牛病毒性腹泻病毒(Bovine viral diarrhea virus,BVDV)是引起黏膜病/牛病毒性腹泻的主要致病原,为单股正链RNA病毒,与猪瘟病毒(CSFV)和绵羊边界病毒(BDV)同属于黄病毒科(Flaviviridae)瘟病毒属(Pestivirus)[1-2]。BVDV主要感染牛,也感染猪、山羊、绵羊和鹿等其他动物[3]。BVDV感染可导致怀孕母牛流产,早期胚胎坏死,胎儿发育迟缓或畸形,腹泻,慢性消耗综合征,致命性的黏膜疾病以及呼吸、免疫、生殖系统的疾病等[4]。此外,怀孕期间的母畜感染BVDV可引起新生动物的持续性感染(Persistently infected,PI),PI动物血清抗体虽呈阴性,但其终身携带病毒,并不断向周围环境排放病毒[5],是BVDV传播的主要来源,因此,对养殖业造成极大危害。

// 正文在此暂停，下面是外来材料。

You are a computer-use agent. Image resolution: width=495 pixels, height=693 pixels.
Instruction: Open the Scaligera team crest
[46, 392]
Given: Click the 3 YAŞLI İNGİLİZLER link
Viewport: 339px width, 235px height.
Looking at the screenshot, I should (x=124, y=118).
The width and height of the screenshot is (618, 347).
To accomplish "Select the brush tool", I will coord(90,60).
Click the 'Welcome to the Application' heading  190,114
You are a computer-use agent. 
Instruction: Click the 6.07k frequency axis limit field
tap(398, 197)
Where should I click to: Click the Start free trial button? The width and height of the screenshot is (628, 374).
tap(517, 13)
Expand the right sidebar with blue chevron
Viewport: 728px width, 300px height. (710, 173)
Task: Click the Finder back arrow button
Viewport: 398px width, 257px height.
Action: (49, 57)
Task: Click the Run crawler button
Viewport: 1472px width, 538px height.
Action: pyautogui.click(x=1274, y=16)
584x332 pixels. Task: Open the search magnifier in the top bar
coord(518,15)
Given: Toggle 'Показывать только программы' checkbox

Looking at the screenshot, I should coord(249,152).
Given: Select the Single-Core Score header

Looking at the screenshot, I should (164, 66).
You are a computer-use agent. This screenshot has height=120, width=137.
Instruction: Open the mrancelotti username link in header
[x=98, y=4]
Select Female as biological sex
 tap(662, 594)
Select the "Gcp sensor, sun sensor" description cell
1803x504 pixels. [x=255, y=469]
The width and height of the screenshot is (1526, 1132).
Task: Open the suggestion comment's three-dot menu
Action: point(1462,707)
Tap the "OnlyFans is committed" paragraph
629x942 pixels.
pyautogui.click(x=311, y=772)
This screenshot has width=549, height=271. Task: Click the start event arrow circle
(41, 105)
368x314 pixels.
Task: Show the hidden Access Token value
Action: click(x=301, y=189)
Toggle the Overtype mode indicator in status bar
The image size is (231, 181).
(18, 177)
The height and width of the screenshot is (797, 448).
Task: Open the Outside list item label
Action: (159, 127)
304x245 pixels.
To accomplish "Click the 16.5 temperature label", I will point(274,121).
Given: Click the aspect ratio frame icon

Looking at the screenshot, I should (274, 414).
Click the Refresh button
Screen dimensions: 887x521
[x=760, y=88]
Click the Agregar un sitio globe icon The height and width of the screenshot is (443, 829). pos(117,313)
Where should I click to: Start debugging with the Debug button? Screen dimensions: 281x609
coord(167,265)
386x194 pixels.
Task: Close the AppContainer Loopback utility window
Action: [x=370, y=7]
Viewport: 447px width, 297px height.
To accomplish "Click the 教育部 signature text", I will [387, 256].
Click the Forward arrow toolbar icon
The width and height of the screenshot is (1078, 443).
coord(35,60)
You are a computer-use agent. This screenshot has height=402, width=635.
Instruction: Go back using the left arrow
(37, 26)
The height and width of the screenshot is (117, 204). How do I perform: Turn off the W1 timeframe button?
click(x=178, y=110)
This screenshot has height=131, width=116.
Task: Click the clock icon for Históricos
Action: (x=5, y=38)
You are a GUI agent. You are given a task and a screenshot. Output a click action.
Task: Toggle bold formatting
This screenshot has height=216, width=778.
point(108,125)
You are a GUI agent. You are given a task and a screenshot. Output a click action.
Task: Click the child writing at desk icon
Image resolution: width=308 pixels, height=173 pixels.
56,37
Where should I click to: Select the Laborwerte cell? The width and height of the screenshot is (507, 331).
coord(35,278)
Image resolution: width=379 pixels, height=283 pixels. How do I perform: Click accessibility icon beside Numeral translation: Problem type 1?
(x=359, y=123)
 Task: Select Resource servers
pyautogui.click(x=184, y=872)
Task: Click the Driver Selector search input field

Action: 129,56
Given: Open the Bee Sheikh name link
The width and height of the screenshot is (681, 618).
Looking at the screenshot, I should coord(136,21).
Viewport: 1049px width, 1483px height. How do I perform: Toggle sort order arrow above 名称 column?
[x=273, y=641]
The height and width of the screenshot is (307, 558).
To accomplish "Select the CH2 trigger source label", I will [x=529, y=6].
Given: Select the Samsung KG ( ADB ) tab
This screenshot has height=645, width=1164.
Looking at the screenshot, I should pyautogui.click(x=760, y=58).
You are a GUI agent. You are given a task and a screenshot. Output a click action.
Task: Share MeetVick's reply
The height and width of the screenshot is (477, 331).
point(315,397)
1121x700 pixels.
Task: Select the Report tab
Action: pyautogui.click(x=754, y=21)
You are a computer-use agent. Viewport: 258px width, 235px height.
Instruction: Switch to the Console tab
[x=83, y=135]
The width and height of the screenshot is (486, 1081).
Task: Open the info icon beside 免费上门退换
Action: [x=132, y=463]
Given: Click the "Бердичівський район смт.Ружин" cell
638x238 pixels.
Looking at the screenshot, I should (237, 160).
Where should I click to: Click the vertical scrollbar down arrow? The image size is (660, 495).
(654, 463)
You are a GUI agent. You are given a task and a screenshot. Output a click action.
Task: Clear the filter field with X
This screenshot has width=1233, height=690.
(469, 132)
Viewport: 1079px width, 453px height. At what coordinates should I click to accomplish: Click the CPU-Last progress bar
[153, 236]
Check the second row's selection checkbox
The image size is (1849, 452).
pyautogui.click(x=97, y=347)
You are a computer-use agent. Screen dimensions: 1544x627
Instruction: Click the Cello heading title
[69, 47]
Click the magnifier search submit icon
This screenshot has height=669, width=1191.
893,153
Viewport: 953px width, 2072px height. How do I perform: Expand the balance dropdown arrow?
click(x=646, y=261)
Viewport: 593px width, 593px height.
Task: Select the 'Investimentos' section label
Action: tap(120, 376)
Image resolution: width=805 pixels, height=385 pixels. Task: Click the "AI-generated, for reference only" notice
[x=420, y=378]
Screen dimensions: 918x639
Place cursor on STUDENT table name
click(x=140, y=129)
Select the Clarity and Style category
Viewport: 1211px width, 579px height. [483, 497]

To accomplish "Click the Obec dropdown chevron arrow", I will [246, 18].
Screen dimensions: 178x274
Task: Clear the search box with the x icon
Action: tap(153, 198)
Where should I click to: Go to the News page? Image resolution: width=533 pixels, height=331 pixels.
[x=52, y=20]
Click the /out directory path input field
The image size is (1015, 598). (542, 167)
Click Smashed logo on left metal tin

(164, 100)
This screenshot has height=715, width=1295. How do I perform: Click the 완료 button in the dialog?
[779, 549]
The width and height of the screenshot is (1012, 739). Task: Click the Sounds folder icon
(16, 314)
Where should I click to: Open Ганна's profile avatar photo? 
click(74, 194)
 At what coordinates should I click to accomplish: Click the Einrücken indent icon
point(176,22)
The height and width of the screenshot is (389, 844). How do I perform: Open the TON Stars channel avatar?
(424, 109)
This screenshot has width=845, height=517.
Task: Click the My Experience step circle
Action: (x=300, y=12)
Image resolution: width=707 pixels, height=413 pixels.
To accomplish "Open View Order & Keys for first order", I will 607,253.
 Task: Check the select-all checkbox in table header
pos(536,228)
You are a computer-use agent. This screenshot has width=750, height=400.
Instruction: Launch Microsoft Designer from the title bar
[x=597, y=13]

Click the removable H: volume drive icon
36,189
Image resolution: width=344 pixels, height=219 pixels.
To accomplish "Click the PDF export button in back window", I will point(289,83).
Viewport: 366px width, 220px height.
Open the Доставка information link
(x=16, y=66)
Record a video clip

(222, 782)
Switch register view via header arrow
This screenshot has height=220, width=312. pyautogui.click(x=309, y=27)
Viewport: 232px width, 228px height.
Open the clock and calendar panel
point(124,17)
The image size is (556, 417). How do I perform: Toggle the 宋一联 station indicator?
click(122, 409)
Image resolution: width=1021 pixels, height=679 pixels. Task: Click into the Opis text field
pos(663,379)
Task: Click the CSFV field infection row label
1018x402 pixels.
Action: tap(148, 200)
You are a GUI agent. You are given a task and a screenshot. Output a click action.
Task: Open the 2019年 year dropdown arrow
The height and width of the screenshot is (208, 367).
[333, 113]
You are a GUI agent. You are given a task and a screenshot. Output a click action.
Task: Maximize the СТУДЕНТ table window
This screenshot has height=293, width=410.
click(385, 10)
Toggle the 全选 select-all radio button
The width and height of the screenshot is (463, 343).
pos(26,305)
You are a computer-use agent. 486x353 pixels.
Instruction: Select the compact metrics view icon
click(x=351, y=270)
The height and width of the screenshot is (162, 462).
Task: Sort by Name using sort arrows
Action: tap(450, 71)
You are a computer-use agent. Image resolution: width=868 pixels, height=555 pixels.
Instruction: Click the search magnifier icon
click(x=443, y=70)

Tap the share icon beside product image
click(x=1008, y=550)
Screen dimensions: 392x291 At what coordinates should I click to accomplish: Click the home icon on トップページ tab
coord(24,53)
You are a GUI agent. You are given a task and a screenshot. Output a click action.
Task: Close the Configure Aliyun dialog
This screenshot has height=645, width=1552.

依据BVDV在细胞上是否引起细胞病变,BVDV可分为非细胞病变型(Noncytopathic,NCP)和致细胞病变型(Cytopathic,CP)[6-7]。根据5′-UTR基因序列差异,BVDV可分为2种基因型,即:BVDV-1型和BVDV-2型[8]。其中BVDV-1型目前已鉴定出21个亚型(1a-1u)[9-10],BVDV-2型已鉴定出4个亚型(2a-2d)。此外,欧洲病牛血清中还发现另一种新BVDV基因型,即:HoBi样BVDV-3型,该基因型又可分为Thai源和Brazilian源2种亚型[11]。BVDV分子流行病学表明,我国存在BVDV-1a、BVDV-1b、BVDV-1c、BVDV-1d、BVDV-1m、BVDV-1o、BVDV-1p、BVDV-1q、BVDV-2a和BVDV-2b亚型的流行毒株[12-14],但主要流行BVDV-1b和BVDV-1m亚型。目前,该病在世界范围内广泛流行,给全球畜牧业造成了严重的经济损失[15]。此外,牛血清在细胞培养及生物制品研发过程中广泛应用,如果血清中有NCP型BVDV的感染,将对生物制品行业产生很大的安全隐患。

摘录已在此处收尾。